Dame Fiona Caldicott has bemoaned the “little positive change in the use of data across health and social care” since her 2013 Information Governance Review, while also striking a note of optimism by pointing to the “very significant opportunity…to improve the use of data in people’s interests, and ensure transparency for the public.” The National Data Guardian (NDG) review also emphasises the importance of leadership to this agenda, with a plea that “people’s confidential data should be treated with the same respect as their care.” A new set of 10 data security standards for health and social care are proposed for consultation, which are “intended to support rather than inhibit data sharing” and encompass the following three “leadership obligations”:
- People – all staff need to: “ensure that personal confidential data is handled, stored and transmitted securely”; be aware of their responsibilities under the new standards; and complete data security training annually.
- Process – this covers the following: personal confidential data should only be available to staff who need it for a particular role; processes should be subject to at least annual review; senior management should receive reports within 12 hours of any data breach or near miss; and continuity plans are required to ensure effective response to security threats.
- Technology – organisational leaders should ensure: no unsupported technology is utilised across their IT estate; a strategy subject to at least annual review is developed to protect IT systems from cyber threats; and IT suppliers are held to account regarding data protection and complying with the security standards.
Meanwhile, in relation to consent and opt-outs, the NDG acknowledges that “the laws and procedures are difficult for the experts to understand, let alone the patients and service users.” It is also accepted that the “case for data sharing still needs to be made to the public” and the Review determined that an opt-out should be offered for “personal confidential data being used for purposes beyond their direct care unless there is a mandatory legal requirement or an overriding public interest.” This model, which it is argued “would mark a significant step forward in allowing patients to understand and shape the use of their health and social care information” is also to be subject to consultation.
The NDG Review contains twenty recommendations in all, some of which mirror precisely those contained in the CQC report.

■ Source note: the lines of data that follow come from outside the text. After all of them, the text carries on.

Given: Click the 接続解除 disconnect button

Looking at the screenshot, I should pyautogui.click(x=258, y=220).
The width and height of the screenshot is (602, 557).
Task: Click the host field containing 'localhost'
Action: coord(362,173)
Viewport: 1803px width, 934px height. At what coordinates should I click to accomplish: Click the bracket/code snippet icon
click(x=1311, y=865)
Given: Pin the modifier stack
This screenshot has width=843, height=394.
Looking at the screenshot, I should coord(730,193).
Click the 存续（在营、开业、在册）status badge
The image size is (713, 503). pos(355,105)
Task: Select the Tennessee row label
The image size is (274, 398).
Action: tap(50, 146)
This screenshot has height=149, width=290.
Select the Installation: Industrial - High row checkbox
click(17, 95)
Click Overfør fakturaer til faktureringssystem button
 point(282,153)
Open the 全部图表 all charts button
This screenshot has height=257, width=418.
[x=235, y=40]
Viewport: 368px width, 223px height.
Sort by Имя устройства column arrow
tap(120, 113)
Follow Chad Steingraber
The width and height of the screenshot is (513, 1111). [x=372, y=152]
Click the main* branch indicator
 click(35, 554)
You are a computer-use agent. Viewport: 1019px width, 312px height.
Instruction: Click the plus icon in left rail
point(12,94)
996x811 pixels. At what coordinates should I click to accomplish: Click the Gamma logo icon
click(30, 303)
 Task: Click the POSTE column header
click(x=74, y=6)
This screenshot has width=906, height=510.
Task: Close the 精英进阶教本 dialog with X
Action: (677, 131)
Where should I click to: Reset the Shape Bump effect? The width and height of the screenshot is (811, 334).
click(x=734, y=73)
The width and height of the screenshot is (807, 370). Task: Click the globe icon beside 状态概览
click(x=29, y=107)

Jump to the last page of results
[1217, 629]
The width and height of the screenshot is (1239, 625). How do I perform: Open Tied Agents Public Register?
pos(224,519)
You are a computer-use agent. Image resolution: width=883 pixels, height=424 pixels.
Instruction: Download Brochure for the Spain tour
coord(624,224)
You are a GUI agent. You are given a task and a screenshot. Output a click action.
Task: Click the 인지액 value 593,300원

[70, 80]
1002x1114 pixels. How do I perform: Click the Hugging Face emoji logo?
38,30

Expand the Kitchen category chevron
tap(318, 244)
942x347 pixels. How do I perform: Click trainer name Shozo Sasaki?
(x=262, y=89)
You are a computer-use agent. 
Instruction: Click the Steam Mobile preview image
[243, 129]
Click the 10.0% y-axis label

Among those not already referred to above are the following:
- HSCIC is tasked with working with regulators to “ensure that there is coherent oversight of data security across the health and care system.”
- The Government is urged to evaluate the introduction of more robust sanctions to help protect anonymised data.
- HSCIC should produce a tool that enables people to gain understanding of how sharing their data has made a positive contribution for others.
- The National Information Board should work on increasing public trust in data sharing across the health and care system.